A melhor poesia é sempre uma súmula cultural. A poesia de Drummond articula um protótipo do mundo moderno - o gauche. Aí está o sentimento de uma região, de um país e o sentimento do mundo. Aí o problema central é o tempo: o crescimento e o desgaste do personagem, e a obra que resta ao final. A obra como resíduo vital que permanece, uma construção entre ruínas. Como creator o poeta empreende a redução de sua época, reflete a realidade que vive, deglute o mundo que o deglute, ajunta aquilo que o tempo espalha. Os homens, diz Heráclito, "são tais que não ajuntam", "só aqueles que podem fazê-lo", complementa Heidegger, "dominam a palavra", "os poetas e os pensadores. Os demais cambaleiam apenas no círculo do próprio e da incompreensão".

O poeta é aquele que "articula" os fragmentos e reintegra a essência na aparência.

Orfeu, dividido, anda à procura / dessa unidade áurea que perdemos ["Canto Órfico", OC.288], mas Orfeu é sempre aquele que enfrenta a morte na procura de sua própria identidade. É sua missão descer aos infernos do tempo para reachar-se pelo amor. Não importa que seu corpo seja destruído pelas bacantes do tempo. Ele deixa seu canto, concreto e vivo testemunho de que deteve a corrente do tempo e transformou o que seria derrota numa vida que sobreexiste além da morte.

*Affonso Romano de Sant´Anna. Drummond - O gauche no tempo.

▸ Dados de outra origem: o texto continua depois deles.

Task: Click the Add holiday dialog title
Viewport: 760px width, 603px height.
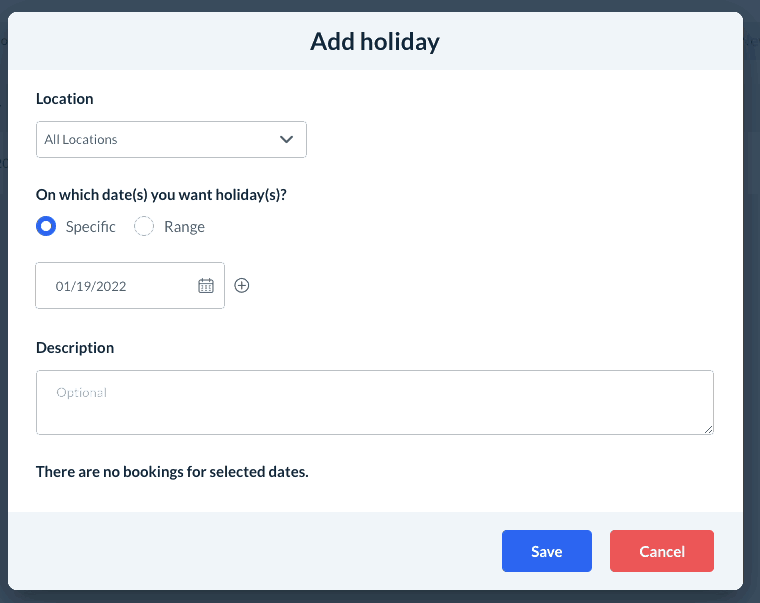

Rio de Janeiro, Editor, 1972 [p. 37]. Apud Carlos Drummond de Andrade, Poesia e Prosa, em um volume. 7ª ed. - Aparecida, Editora Nova Aguilar, 1992.



SÍNTESE CONSCIENTE E DIDÁTICA DA OBRA*



Assim, a conclusão a que se pode chegar, ao situarmos Lição de coisas em relação aos livros precedentes, é que ele representa, estilística e tematicamente falando, uma síntese consciente e didática de toda a obra drummondiana, síntese que se enriquece de conotações novas na fase (ainda em processo) de Boitempo. Mais ainda, revela-nos a "lição" atual de um escritor que, preservando a sua integridade individual e a sua originalidade criadora, irmanou-se à arte do nosso prosaico tempo com o fito de descobrir, na vida e sobretudo nos homens, um resto de esperança e alguma poesia.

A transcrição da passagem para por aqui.